С казаком Першей Ивановым Максим пришел из Симбирска. Он верил Перше, и тот верил, что атаман его не выдаст. Его Максим и послал с письмом к архимандриту, придав еще казака и пятерых крестьян.
Помахивая грамотой, Перша подъехал к воротам. Он был настроен легко и весело, долгожданное солнышко добрило его, как всех людей, привыкших жить на воле. Свистнув заливисто, он воздел письмо на пику и подал мужику, свесившемуся с белой и казавшейся совсем невысокой стены. В эту минуту неторопливо и скрипуче раскрылись дубовые ворота, и полтора десятка мужиков и здоровенных иноков, выбежав верхом и пеше, навалились на посланцев.
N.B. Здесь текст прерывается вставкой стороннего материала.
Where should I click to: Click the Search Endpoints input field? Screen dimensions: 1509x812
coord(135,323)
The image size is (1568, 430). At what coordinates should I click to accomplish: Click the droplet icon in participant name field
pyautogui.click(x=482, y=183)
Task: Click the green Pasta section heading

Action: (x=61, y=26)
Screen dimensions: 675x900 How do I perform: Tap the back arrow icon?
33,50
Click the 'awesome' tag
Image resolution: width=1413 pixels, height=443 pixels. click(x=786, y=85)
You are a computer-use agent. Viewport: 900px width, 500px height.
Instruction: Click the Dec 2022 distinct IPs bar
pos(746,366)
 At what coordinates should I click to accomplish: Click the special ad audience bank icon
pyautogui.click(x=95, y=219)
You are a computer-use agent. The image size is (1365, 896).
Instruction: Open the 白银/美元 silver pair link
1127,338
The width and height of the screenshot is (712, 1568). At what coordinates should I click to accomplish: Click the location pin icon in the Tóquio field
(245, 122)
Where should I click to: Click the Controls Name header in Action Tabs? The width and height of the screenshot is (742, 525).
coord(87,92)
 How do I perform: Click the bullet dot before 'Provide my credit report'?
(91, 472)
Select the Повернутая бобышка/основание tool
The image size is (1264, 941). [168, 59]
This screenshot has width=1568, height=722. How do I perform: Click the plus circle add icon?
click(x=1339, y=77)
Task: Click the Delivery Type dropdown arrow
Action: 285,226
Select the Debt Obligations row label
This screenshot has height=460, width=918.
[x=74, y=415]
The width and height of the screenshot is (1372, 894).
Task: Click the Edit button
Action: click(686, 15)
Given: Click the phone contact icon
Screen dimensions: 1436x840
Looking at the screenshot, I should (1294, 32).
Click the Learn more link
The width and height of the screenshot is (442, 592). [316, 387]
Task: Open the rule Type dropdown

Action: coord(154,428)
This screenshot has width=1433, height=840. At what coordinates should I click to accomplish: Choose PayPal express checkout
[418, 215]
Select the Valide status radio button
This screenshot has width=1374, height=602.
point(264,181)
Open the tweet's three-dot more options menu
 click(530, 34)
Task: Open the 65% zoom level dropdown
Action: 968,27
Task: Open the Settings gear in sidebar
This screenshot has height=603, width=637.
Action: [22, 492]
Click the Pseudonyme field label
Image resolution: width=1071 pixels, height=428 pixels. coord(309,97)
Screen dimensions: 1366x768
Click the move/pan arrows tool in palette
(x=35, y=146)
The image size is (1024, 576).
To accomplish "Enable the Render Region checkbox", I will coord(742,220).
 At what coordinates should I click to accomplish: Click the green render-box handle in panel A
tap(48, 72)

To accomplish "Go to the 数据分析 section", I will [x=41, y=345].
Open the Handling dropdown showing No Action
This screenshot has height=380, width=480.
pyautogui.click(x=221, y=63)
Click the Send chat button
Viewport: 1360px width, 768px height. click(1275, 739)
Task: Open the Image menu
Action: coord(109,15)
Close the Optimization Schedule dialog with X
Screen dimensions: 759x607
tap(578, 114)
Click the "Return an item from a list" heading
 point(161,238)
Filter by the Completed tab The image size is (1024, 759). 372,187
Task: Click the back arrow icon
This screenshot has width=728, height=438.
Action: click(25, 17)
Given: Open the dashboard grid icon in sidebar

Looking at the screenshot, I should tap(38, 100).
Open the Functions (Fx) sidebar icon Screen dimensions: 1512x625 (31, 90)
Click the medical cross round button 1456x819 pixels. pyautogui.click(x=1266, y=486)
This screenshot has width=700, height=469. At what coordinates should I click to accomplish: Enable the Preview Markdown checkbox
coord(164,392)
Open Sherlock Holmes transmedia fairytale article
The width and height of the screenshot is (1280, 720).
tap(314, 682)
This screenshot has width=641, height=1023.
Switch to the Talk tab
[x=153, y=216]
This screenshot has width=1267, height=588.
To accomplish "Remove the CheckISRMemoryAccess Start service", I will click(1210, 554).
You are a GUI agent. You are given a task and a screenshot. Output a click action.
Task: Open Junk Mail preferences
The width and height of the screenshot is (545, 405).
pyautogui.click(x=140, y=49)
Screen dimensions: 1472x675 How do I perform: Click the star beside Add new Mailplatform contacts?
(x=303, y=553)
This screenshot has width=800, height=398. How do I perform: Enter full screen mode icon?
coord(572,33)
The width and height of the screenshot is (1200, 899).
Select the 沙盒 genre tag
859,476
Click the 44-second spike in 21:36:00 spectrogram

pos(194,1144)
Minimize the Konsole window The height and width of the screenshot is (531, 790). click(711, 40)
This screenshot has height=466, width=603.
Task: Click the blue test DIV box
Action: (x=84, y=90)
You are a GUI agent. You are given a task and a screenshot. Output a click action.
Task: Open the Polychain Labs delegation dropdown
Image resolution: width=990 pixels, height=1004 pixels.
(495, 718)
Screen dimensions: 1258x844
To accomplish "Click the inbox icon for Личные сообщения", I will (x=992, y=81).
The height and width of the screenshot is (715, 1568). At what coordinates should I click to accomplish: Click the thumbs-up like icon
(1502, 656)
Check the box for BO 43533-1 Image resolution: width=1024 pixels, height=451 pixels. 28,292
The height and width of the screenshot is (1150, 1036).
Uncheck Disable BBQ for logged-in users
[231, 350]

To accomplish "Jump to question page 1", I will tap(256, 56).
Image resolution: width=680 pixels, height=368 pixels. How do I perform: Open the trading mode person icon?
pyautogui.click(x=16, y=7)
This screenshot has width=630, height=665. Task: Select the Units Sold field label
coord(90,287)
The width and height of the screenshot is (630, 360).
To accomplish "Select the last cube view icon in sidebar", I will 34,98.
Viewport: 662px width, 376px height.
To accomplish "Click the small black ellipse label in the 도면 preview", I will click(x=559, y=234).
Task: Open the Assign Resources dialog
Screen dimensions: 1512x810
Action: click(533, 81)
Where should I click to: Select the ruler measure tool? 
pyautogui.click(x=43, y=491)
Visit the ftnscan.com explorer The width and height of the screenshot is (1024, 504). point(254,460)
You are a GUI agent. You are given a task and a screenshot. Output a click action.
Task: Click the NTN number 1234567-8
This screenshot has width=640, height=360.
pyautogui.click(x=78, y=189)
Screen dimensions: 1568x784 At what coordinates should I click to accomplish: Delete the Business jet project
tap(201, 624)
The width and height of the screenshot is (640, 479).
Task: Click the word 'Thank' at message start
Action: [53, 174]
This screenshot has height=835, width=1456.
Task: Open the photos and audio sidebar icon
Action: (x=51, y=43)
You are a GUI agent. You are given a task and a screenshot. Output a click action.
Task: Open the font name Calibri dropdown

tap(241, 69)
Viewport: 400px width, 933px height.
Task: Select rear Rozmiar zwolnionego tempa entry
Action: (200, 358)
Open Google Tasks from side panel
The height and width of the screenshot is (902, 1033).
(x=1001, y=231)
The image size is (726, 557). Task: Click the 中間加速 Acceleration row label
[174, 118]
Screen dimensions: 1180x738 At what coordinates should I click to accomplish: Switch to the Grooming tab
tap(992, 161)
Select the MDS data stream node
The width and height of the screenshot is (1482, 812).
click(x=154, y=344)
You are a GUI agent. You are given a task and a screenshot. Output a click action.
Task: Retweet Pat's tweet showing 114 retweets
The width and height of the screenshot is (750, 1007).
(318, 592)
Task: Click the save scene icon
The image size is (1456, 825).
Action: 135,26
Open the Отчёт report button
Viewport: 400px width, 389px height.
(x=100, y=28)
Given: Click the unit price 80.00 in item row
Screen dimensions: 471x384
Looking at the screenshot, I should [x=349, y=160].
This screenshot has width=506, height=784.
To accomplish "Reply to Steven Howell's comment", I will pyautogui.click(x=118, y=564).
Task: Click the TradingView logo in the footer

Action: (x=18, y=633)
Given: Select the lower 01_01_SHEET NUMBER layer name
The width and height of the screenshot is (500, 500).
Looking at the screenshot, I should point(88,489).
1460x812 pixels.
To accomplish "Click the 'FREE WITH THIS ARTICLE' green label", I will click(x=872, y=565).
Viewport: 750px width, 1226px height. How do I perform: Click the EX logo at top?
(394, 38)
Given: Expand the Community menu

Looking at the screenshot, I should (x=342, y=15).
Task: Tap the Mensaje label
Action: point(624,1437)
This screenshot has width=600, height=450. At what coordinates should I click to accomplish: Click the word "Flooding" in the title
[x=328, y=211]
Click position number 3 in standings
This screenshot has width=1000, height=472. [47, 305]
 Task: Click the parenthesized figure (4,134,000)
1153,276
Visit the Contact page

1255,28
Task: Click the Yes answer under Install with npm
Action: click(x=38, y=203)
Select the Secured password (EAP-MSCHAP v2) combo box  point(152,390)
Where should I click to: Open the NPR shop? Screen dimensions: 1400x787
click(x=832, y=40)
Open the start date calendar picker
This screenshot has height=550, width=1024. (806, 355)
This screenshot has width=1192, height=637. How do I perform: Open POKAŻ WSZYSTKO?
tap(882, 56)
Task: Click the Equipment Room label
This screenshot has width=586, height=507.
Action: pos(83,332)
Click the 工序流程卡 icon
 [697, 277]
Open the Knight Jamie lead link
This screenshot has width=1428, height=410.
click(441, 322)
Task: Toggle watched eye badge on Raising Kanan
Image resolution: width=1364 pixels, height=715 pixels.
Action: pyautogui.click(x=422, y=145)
Ножами они свалили лошадей, обушком топора оглушили Першу, а сопровождавшие его крестьяне дали скрутить себя. Когда Максим сорвался, подлетел к воротам, его и казаков встретили подошвенным боем из низких, у самой земли, щелей в стене.
— Ну, иноки, крестопреступники! — крикнул Максим сквозь гром пищалей, таких же древних, как и чудотворная икона Макарьева монастыря. — Не ослобоните моих молодцов, всех посеку без жалости!
Монастырские детеныши смеялись на стене.
«Не дорога мне сия обитель, — выступил Осипов перед выборными лысковцами, — а дорог Першка Иванов». Он снова написал Пахомию.